INFORMATION SHOWN:
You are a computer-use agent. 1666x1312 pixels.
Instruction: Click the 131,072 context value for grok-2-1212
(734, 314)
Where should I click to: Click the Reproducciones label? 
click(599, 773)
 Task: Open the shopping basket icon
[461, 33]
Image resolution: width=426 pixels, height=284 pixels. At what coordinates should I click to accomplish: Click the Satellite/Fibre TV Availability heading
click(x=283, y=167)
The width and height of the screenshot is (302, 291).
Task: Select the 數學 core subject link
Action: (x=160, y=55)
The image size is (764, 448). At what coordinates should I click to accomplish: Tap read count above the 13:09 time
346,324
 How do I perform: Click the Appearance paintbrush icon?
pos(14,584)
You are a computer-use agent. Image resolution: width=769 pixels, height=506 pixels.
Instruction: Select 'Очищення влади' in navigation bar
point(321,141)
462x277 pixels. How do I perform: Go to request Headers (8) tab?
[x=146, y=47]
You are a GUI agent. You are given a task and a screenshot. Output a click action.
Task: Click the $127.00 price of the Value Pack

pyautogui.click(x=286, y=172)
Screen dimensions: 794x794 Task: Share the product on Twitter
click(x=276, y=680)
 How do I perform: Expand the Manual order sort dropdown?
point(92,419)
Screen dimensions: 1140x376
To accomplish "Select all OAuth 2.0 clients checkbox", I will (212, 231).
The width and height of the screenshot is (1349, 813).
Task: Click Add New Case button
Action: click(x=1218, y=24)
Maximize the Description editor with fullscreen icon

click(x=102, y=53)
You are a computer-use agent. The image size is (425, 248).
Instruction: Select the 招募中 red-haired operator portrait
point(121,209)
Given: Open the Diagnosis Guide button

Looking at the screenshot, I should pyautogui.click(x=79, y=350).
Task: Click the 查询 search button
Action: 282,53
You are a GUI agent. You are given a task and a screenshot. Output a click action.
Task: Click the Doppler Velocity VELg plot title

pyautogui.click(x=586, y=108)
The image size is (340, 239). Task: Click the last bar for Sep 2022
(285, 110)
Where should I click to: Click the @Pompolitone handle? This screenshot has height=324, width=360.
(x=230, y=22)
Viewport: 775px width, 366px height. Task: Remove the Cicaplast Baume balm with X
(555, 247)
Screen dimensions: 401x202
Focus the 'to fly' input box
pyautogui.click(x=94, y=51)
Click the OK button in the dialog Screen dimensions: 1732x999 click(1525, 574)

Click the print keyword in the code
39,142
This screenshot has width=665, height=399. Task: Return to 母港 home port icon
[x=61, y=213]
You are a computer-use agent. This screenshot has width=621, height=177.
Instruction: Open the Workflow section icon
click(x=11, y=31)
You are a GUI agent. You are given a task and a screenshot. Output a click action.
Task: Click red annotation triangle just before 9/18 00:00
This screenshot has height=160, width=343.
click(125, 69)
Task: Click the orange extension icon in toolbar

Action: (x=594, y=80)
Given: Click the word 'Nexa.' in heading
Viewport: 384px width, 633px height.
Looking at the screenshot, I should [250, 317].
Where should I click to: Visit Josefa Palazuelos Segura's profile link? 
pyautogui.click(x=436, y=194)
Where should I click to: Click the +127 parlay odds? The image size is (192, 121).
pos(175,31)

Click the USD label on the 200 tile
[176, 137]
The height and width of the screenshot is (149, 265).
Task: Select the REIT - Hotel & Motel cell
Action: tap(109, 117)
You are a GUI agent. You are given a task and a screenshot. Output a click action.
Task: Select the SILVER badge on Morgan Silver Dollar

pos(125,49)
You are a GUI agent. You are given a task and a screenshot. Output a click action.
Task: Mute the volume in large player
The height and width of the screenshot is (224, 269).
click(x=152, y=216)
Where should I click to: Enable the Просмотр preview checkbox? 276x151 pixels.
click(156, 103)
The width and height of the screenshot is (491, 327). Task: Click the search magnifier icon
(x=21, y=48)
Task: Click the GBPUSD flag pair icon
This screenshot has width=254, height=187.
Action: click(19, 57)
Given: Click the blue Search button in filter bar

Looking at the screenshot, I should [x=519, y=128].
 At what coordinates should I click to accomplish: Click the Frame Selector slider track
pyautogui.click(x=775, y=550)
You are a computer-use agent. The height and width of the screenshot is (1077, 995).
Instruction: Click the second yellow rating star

WORK TASK: Output the line containing "Viewport: 384px width, 633px height." together with all later lines of the entries, exactly as written, through the final line.

RESPONSE TO THIS TASK:
Viewport: 384px width, 633px height.
Looking at the screenshot, I should [250, 317].
Where should I click to: Visit Josefa Palazuelos Segura's profile link? 
pyautogui.click(x=436, y=194)
Where should I click to: Click the +127 parlay odds? The image size is (192, 121).
pos(175,31)

Click the USD label on the 200 tile
[176, 137]
The height and width of the screenshot is (149, 265).
Task: Select the REIT - Hotel & Motel cell
Action: tap(109, 117)
You are a GUI agent. You are given a task and a screenshot. Output a click action.
Task: Select the SILVER badge on Morgan Silver Dollar

pos(125,49)
You are a GUI agent. You are given a task and a screenshot. Output a click action.
Task: Mute the volume in large player
The height and width of the screenshot is (224, 269).
click(x=152, y=216)
Where should I click to: Enable the Просмотр preview checkbox? 276x151 pixels.
click(156, 103)
The width and height of the screenshot is (491, 327). Task: Click the search magnifier icon
(x=21, y=48)
Task: Click the GBPUSD flag pair icon
This screenshot has width=254, height=187.
Action: click(19, 57)
Given: Click the blue Search button in filter bar

Looking at the screenshot, I should [x=519, y=128].
 At what coordinates should I click to accomplish: Click the Frame Selector slider track
pyautogui.click(x=775, y=550)
You are a computer-use agent. The height and width of the screenshot is (1077, 995).
Instruction: Click the second yellow rating star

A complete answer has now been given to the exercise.